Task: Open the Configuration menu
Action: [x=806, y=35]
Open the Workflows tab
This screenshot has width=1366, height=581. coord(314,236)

---

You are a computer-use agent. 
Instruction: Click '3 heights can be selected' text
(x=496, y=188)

==

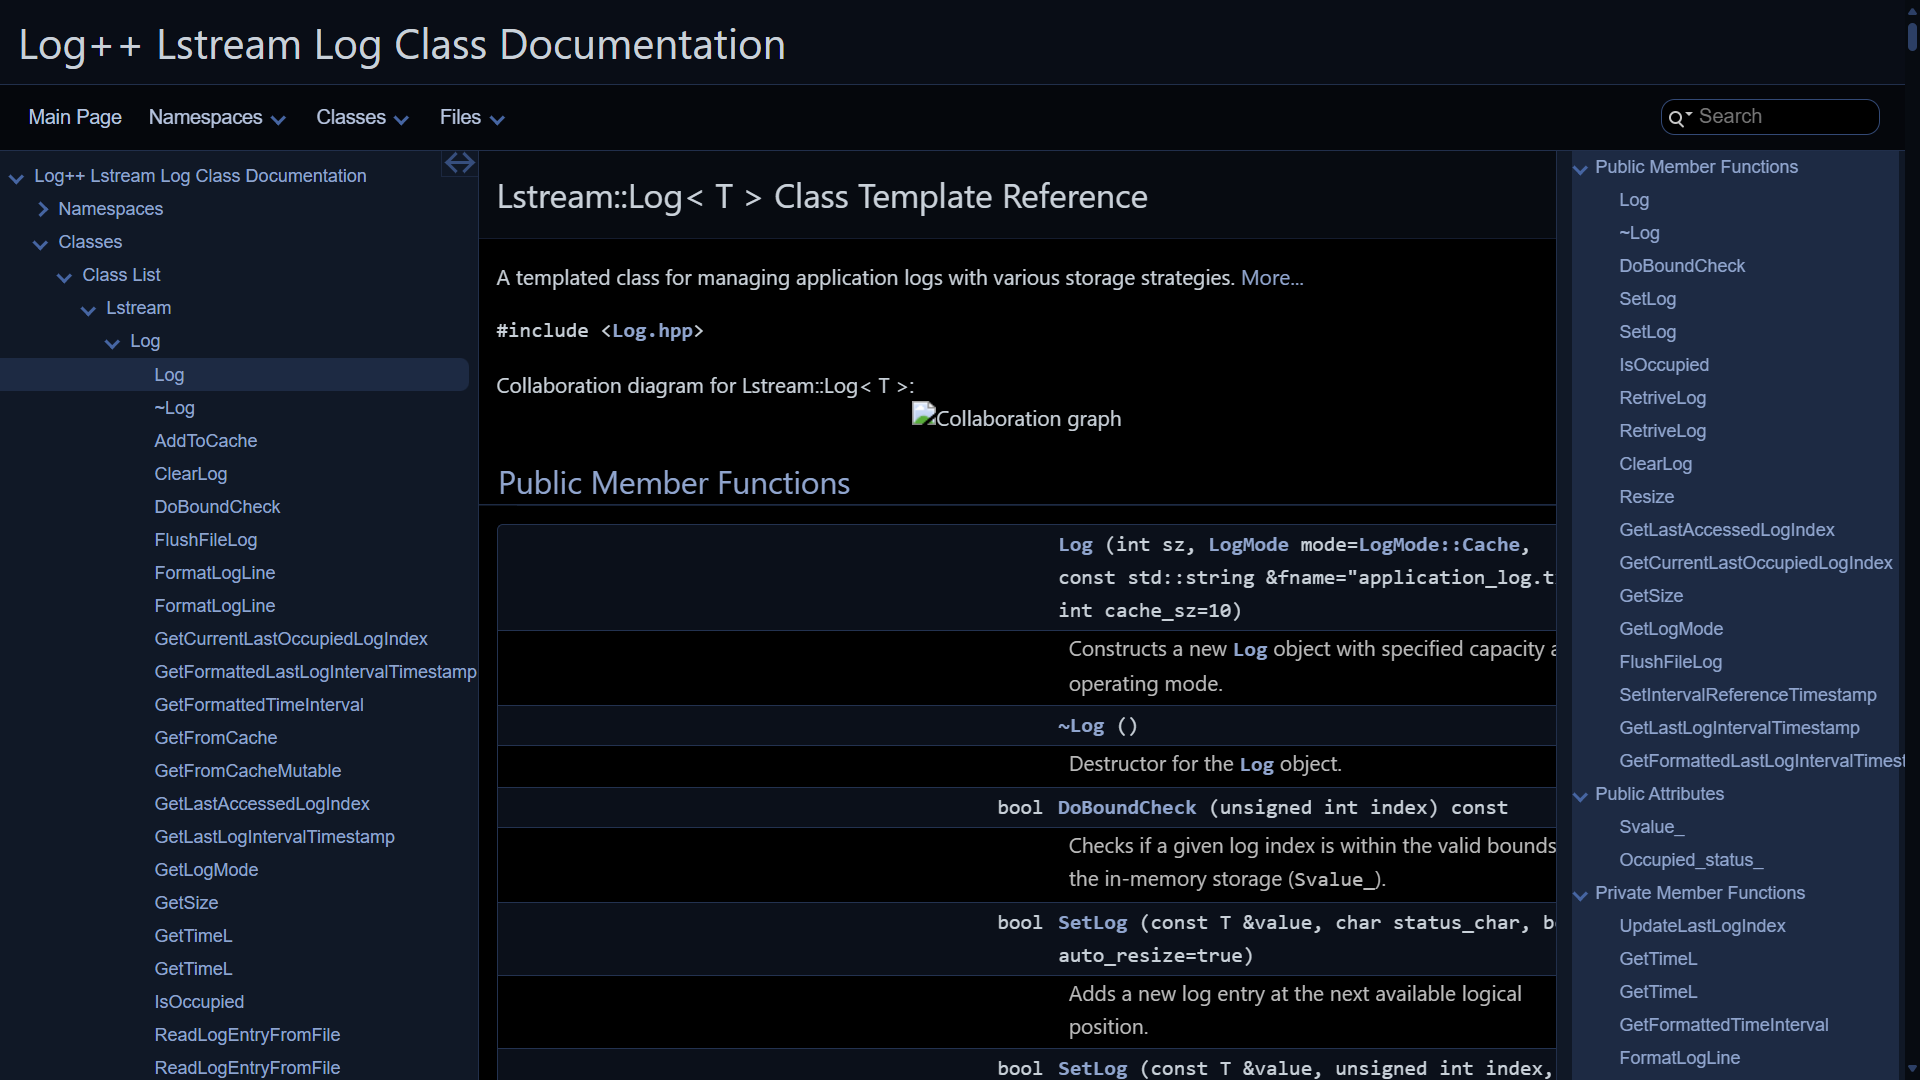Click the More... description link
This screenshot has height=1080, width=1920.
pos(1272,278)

WHAT TO WORK ON: Lay out everything from the line containing "Click the More... description link" down to the line containing "pos(1272,278)", both included, as a Markdown table with the columns Row and Text, giving each nonblank line its own numbered row. Leave the pictures out of the answer.

THE RESULT:
| Row | Text |
|---|---|
| 1 | Click the More... description link |
| 2 | This screenshot has height=1080, width=1920. |
| 3 | pos(1272,278) |